Accurate load state identification is the first step for implementing energy efficiency optimization. With the development of deep learning, models based on attention mechanisms have significantly improved identification accuracy. For example, ref. [79] proposed a parallel multiscale attention mechanism model that simultaneously captures local mutations and global periodic patterns in load power sequences, achieving an F1-score above 0.9 for identifying the operation of multi-state appliances like washing machines and refrigerators on public datasets. Simultaneously, ref. [38] proposed a sequence-to-sequence model integrating attention mechanisms and Transformer, capable of accurately identifying the real-time on/off states of common household appliances such as refrigerators, dishwashers, and washing machines, achieving an overall F1-score of 92.96% on the UK-DALE dataset [26].

To achieve deep energy efficiency optimization, models need to perceive the internal operating states and modes of appliances. The multi-agent NILM architecture proposed by [80] provides a feasible technical path. Their system can not only detect appliance switching events but also distinguish different operating levels of the same appliance and characterize its electrical characteristics during operation by analyzing shape features of V-I trajectories and power envelope types of startup transients.

5.2.2. Unknown Appliance Identification

NILM can only monitor appliances connected through the main circuit. However, some appliances, such as old or faulty ones, may not be modeled or identified, leading to incomplete optimization plans. Furthermore, when new appliances are introduced into a household, the system needs to detect “unknown” patterns and be capable of online learning or labeling through user interaction, which imposes extremely high requirements on algorithm robustness and adaptability.

To address the unknown load identification problem in NILM, ref. [81] proposed a method based on feature fusion and trainable Siamese networks. Their method determines whether a load is unknown by setting a similarity threshold and supports dynamic updates of the feature library and online fine-tuning of the model, enabling effective detection and learning of unmodeled appliances, thereby improving system robustness and adaptability. Ref. [65] proposed the RTNILM framework, which combines metric learning with model-agnostic meta-learning to simultaneously achieve the high-precision detection of unknown appliances, strong robustness to grid noise, and rapid cross-domain adaptation requiring only a few samples within a single model.

Most existing methods require prior knowledge of the number of appliances and power characteristics or rely on appliance-level labeled data, making them difficult to apply in practice. Ref. [82] analyzed two scenarios of new appliance appearance: new appliances cause significant changes in total power value but have similar power sequence shapes; new appliances cause significant changes in total power sequence shape but have similar power values. The authors proposed a new appliance detection method based on power sequence similarity. Specifically, they used a sliding window to partition historical power data into a “template set” and a “reference set.” Dynamic Time Warping (DTW) was used to calculate power similarity and shape similarity, constructing a similarity matrix, and the presence of new appliances was determined by setting similarity thresholds. This method does not rely on the number of appliances, power characteristics, or appliance-level labels and is suitable for low-frequency sampling data common in smart meters.

* [INFORMATION GIVEN]
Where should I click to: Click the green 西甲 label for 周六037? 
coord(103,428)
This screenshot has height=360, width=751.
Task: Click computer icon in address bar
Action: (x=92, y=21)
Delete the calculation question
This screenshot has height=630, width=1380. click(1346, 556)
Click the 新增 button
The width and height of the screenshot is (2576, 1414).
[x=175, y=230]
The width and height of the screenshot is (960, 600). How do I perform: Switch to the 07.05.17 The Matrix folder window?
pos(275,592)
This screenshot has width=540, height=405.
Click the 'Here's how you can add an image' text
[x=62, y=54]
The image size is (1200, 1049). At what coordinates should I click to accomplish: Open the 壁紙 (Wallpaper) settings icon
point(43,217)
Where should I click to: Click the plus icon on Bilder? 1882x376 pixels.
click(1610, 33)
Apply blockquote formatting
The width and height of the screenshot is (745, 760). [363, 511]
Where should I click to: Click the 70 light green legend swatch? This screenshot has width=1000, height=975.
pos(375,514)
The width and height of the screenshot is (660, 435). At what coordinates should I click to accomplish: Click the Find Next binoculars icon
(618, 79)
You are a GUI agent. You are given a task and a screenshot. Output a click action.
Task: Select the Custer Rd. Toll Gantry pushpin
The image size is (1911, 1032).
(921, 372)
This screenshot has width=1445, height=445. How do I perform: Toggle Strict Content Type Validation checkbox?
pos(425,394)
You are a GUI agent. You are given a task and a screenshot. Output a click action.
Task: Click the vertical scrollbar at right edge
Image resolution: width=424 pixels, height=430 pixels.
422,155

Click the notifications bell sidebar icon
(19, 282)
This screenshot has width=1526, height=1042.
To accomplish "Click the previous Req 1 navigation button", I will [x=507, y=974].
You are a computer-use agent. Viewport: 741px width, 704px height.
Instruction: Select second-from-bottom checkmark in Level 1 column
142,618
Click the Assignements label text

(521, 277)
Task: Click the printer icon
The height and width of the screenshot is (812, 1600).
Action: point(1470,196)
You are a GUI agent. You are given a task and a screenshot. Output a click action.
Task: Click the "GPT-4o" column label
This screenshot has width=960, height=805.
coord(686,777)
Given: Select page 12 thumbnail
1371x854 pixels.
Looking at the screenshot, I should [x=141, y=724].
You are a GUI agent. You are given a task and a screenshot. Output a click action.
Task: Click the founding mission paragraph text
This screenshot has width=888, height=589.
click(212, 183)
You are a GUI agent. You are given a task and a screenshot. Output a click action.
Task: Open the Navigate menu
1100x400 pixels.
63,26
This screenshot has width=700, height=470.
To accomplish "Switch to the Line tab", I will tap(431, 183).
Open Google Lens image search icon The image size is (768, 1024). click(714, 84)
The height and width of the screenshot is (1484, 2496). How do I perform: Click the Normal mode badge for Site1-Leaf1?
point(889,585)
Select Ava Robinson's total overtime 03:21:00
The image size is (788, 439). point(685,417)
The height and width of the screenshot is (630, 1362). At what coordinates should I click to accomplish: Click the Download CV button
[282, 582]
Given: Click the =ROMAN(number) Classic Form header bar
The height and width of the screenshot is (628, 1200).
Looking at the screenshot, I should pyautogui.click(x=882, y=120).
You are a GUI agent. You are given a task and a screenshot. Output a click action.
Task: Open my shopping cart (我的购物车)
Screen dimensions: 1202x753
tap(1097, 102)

* [WORK TO DO]
Answer from the load identification text:
(a) What overall F1-score did the ref. [38] model achieve on the UK-DALE dataset?
(b) Which two techniques does the RTNILM framework combine?
(c) What did ref. [82] use to calculate power similarity and shape similarity?
The items come from a separate source and are unrelated to the load identification text.

* [TASK RESULT]
(a) 92.96%
(b) Metric learning and model-agnostic meta-learning
(c) Dynamic Time Warping (DTW)